On tax cuts, Evers eliminated cuts for two of the state's four tax brackets. The vetoes removed cuts on any income over $25,520, which is the upper limit of the second tax bracket. 

Regardless of their income, taxpayers will still see cuts, but they'll be much more modest since the cuts will only apply to the first $25,520 of one's income, whether it's $50,000 or $500,000. 

"[Republicans'] plan is focused heavily on cuts benefiting the wealthiest individuals in our state," Evers wrote in his veto message. "Roughly one-half of their proposed tax cut would go to filers with incomes above $200,000."

Born defended the full cuts, which added up to $3.5 billion. Evers' veto returned $2.7 billion of that amount to the state's coffers.

"That's really disappointing, to see all of that money that was sent to Madison by the taxpayers staying here," Born said. "Rather than being returned to the hardworking taxpayers of Wisconsin."

Evers had previously signaled he'd veto the entire budget -- something no Wisconsin governor has done under the current partial veto system, which dates back to 1931 -- over GOP lawmakers cutting the University of Wisconsin System budget by $32 million. 
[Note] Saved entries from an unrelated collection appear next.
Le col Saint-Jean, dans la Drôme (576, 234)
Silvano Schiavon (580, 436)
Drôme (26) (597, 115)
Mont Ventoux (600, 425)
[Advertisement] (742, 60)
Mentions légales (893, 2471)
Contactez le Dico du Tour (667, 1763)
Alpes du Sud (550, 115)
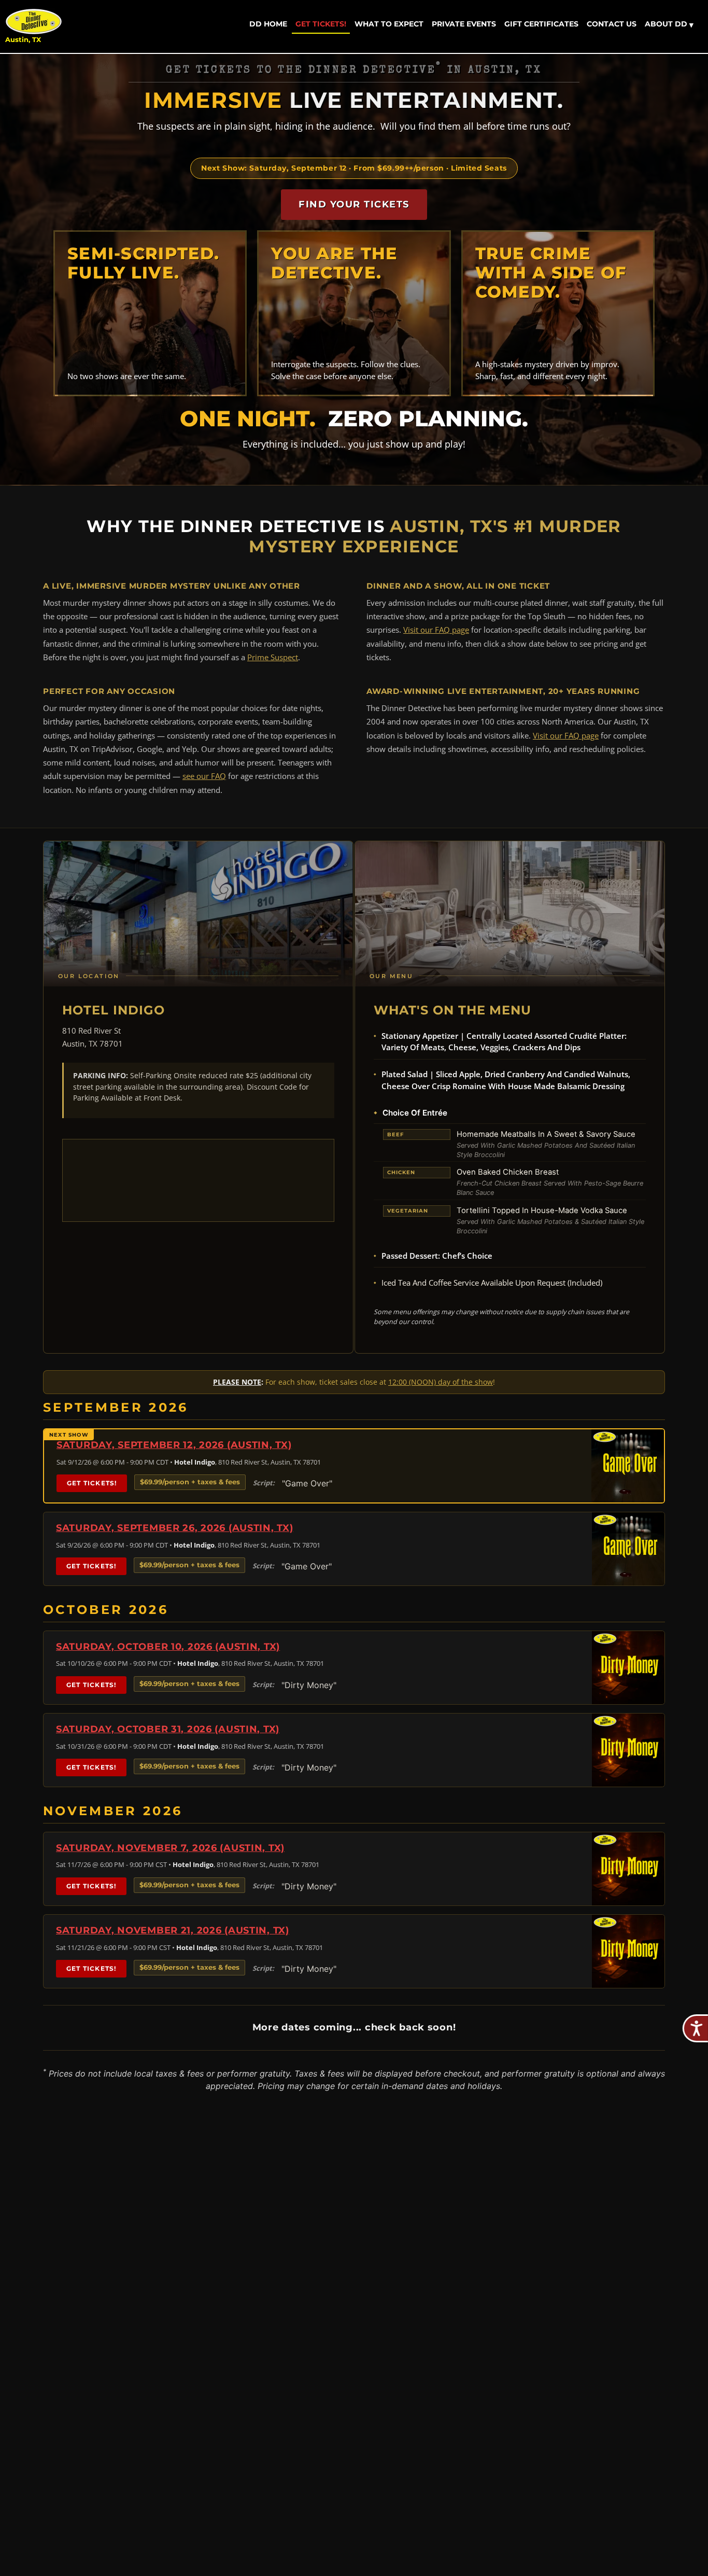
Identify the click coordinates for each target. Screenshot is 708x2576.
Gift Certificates (541, 24)
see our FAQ (204, 776)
In the end, Evers said he was satisfied by lawmakers allowing for the UW System to reclaim that money by making its case to the Joint Finance Committee.
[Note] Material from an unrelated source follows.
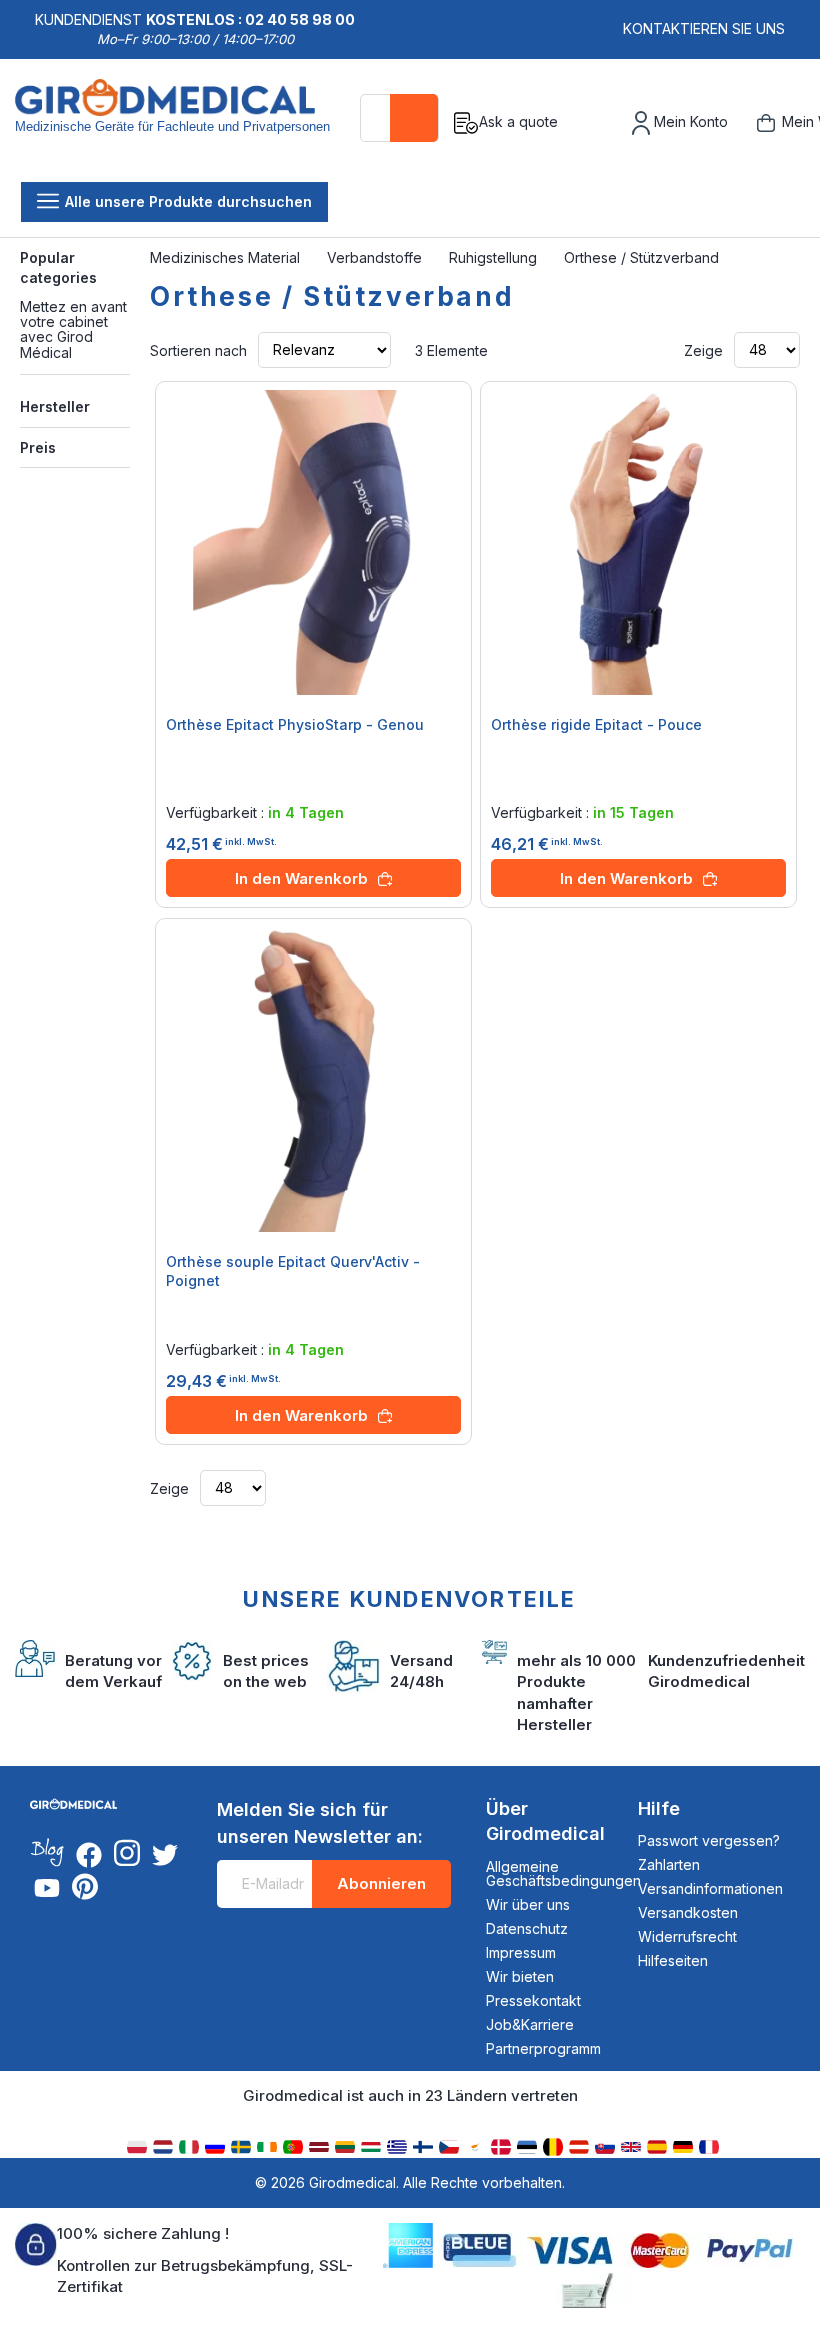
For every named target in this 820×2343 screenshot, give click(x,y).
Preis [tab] (38, 447)
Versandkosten (688, 1912)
Evers also used his veto power to restore 188 positions related to diversity, equity and inclusion that had been eliminated in the GOP budget. 

"We thank Governor Evers for his continued support of education in Wisconsin," UW System Spokesperson Mark Pitsch said in a statement. "Supporting student success through state support of affordability and access will continue to be a priority of the UW System as we work with the Executive and Legislative branches."

Born said he was open to restoring the $32 million in UW funding, as long as the system presented a case for how that money would go toward workforce development efforts instead of diversity initiatives.

"I think those discussions will continue this summer, and probably into early fall," Born said. "To see what sort of things the UW can offer to focus on workforce and things that are important to the people of Wisconsin, and stop focusing on things that are so divisive."

When asked why lawmakers rejected funding for a new engineering building on the UW Madison campus if workforce development was their priority, Born said he was open to providing that funding at a later, unspecified date.

"That can be, certainly, part of a future package," Born said.

Evers' decision to not issue an outright veto upset at least some progressives, including State Sen. Chris Larson (D-Milwaukee)

"His supporters, myself among them, fought hard to get him re-elected," Larson tweeted. "And it is frustrating to see so many of our priorities, especially on public ed, dismissed."

In a joint statement, the Wisconsin Public Education Network and Wisconsin Alliance for Excellent Schools said Evers' partial veto didn't do enough to help public schools, citing a modest increase in special education support and a substantial per student aid increase for voucher schools.

"It’s long past time to hold the state accountable for its persistent refusal to meet its constitutional obligation to the students attending our public schools," the statement said. "If lawmakers refuse to do their jobs, it’s time to call on the courts to force them to do so."